<<<<

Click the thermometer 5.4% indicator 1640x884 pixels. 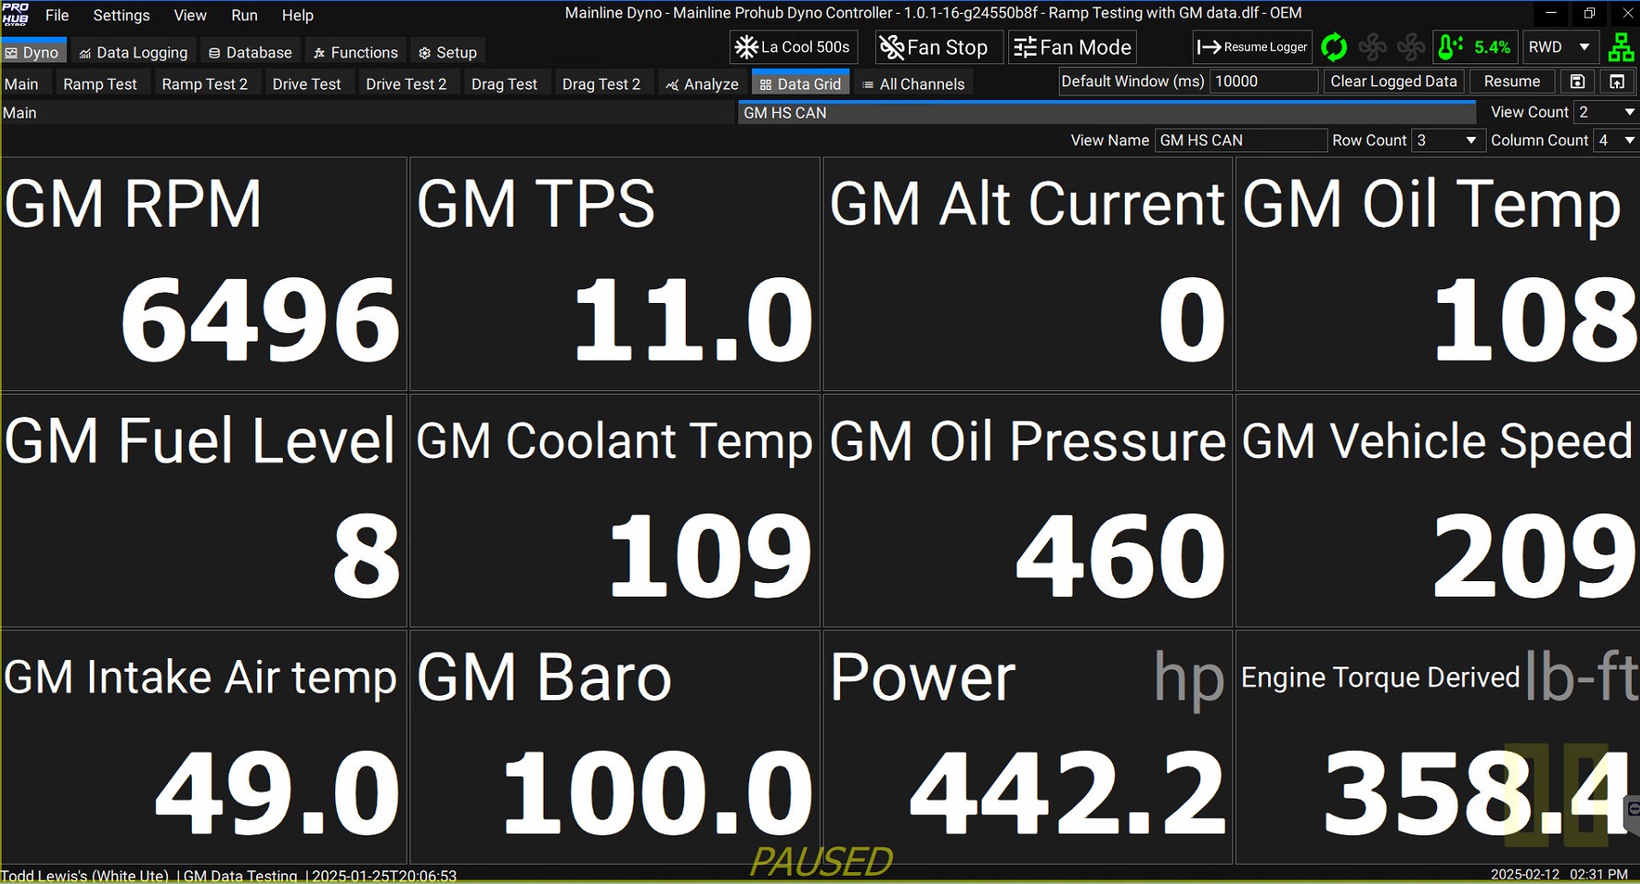[1475, 47]
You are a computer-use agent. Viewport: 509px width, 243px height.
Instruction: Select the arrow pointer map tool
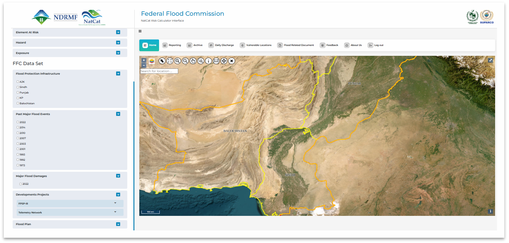[162, 61]
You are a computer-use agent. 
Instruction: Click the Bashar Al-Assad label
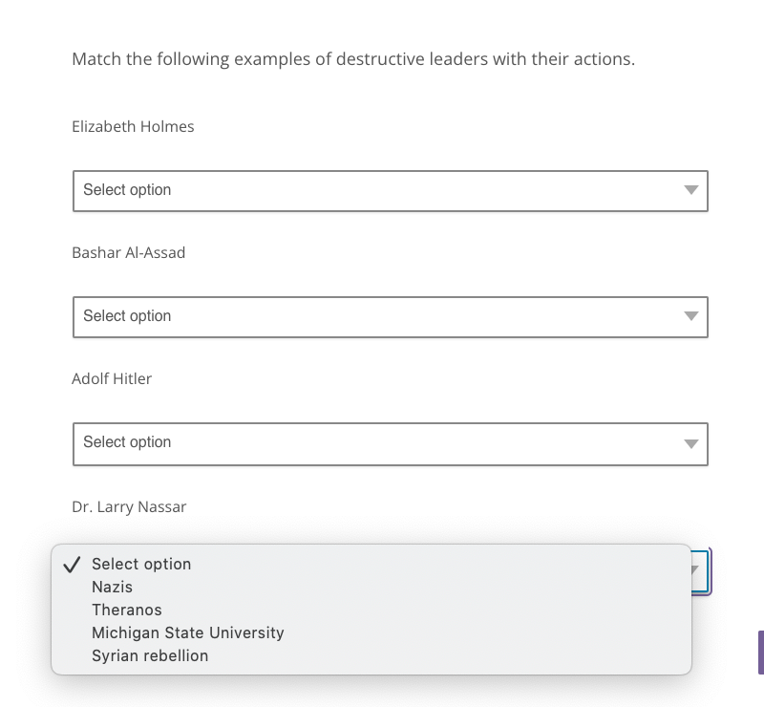coord(129,252)
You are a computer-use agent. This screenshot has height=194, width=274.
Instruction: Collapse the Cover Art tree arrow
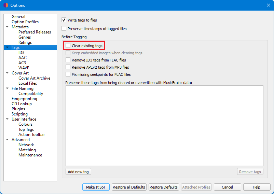point(7,73)
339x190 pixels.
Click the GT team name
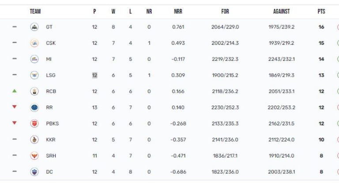pos(49,27)
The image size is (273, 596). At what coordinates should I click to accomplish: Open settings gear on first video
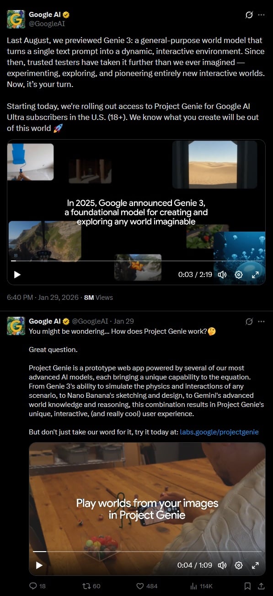(x=238, y=275)
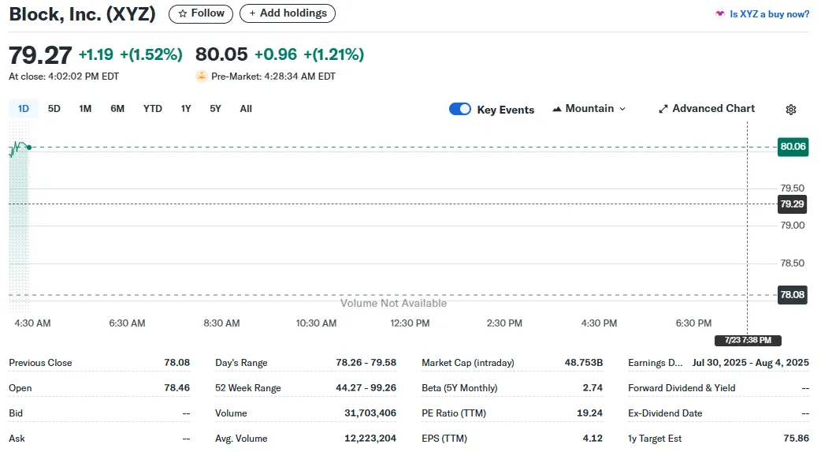Switch chart to 6M range
The image size is (821, 452).
[117, 109]
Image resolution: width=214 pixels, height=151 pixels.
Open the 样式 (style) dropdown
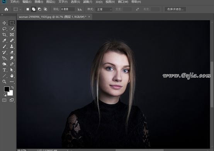click(x=104, y=9)
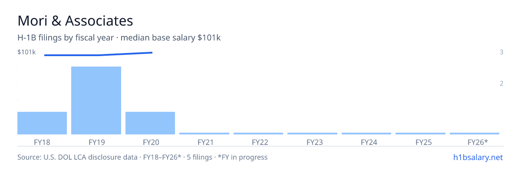The height and width of the screenshot is (174, 521).
Task: Open the h1bsalary.net link
Action: coord(478,157)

>>>>

- Work instruction: Exercise for the records above: copy only the lines from the one with "The image size is (273, 596)." to the one with "Image resolution: width=214", both ends kept, and drop the pictures.

- Result below:
The image size is (273, 596). At what coordinates should I click to accomplish: Open settings gear on first video
(x=238, y=275)
Switch chart to 6M range
The image size is (821, 452).
[117, 109]
Image resolution: width=214 pixels, height=151 pixels.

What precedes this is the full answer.